■ 文档节选
27日晨,刘湘侍从主任副官曾某告以近日京中情况,刘湘叹息道:“这也是国家之不幸。若我不病,想必京城最低限度可以多守几天,公私产业不知要救出多少。我现在只要能撑持,决赴前线督师,以副四川军民之望。”后刘湘处昏迷状态,蒋介石命令将其护送汉口就医。30日入驻汉口万国医院。
刘湘考虑到病中一时不能返川,前后方的军政须作重新部署。傅常等也恐刘湘死后失去权势,为巩固权位,便同刘湘商定,采取了三个应急措施:
一、撤换唐式遵在前方的军职,以傅常继任。刘湘认为唐式遵愚而诈,且与蒋集团勾结有据,对他甚不放心,遂将密令交给傅常,要他到安徽青阳,借慰劳唐式遵部为名,将其撤换。傅常行至半道,得悉刘湘病危,又恐唐式遵拒不受命,拥兵作乱,发动兵变,自己性命难保,就在深夜将刘湘的密令焚毁,随即返回汉口。
二、撤换邓汉祥四川省政府秘书长职务,以傅常继任。刘湘以邓汉祥吃“两头望”(即两面派手法),一方面借地方力量,与蒋集团勾结;同时又挟此自重,在川中各县布置与他有关的县训学生分任县、局长,以树党羽。刘湘对邓汉祥早已不满,所以决定以傅常继邓汉祥。乔毅夫赴汉探视时,刘湘曾问乔毅夫:“邓汉祥造得起反吗?”乔毅夫答:“我们在后方尚有军队十余万,邓那几个学生敢造反吗?如有异图,我们请他到绥署优待起来(拘押之意),不就完事了吗!”刘湘始默然。傅常素性胆小畏难,此项拟议也无形搁置。
三、以潘文华返川代理川康绥署主任和四川省府主席。傅常等与刘湘密议,电召潘文华返汉口,回川兼代绥、省两署职务。当时潘文华正率部在安徽青阳参加抗战,奉刘湘电令后即刻起程返汉,探问主帅刘湘病情。刘湘握着潘文华的手,仅呼“仲三”二字,即鸣咽不能成声。

■ 任务说明
请将上方文档节选中以"一、撤换唐式遵在前方的军职"开头的段落改写为简要的要点列表,并保留其主要事实。

■ 所供数据
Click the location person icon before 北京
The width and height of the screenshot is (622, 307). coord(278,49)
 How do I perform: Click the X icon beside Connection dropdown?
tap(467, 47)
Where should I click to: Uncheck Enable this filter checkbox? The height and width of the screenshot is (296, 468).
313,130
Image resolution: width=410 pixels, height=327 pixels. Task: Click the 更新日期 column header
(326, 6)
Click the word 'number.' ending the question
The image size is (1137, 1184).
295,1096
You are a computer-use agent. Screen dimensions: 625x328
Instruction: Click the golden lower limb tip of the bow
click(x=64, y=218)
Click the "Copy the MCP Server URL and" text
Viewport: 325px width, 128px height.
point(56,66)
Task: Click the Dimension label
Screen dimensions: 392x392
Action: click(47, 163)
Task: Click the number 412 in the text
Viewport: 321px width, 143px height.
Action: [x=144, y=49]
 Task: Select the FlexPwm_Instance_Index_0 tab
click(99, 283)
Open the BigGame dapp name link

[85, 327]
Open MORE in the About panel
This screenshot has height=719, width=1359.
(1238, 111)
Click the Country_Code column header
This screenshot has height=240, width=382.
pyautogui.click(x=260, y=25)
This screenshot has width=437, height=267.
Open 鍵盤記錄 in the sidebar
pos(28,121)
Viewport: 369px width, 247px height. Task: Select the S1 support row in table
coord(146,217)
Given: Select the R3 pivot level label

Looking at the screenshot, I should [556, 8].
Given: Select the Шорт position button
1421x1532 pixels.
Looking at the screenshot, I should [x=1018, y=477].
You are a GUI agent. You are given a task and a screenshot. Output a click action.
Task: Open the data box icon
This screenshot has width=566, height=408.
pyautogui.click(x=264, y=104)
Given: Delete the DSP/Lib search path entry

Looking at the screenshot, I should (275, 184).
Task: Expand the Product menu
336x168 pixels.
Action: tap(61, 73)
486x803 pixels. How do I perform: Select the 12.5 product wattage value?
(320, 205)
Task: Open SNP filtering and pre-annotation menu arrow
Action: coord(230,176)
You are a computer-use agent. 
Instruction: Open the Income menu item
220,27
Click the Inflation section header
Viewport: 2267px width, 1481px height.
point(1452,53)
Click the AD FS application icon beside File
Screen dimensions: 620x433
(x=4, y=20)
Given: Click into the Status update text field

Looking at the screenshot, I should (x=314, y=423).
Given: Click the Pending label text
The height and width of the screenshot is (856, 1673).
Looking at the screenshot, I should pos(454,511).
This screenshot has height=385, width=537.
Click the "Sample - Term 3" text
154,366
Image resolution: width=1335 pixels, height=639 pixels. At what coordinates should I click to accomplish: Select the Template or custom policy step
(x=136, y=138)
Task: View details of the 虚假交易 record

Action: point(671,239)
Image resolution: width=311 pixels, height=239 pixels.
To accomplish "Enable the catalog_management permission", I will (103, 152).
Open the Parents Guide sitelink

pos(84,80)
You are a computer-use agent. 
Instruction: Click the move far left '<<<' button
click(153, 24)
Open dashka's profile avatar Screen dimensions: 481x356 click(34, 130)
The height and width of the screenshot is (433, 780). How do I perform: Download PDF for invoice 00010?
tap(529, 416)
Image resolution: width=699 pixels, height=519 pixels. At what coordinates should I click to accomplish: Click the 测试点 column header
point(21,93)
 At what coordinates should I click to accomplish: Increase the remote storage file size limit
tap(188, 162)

■ 书面回答
- 措施内容:撤换唐式遵在前方的军职,由傅常继任。
- 原因:刘湘认为唐式遵愚而诈,且与蒋集团勾结有据,对他甚不放心。
- 安排:刘湘将密令交给傅常,命其到安徽青阳,以慰劳唐式遵部为名将其撤换。
- 结果:傅常行至半道,得知刘湘病危,又恐唐式遵拒不受命、拥兵作乱,自己性命难保,便在深夜焚毁密令,随即返回汉口。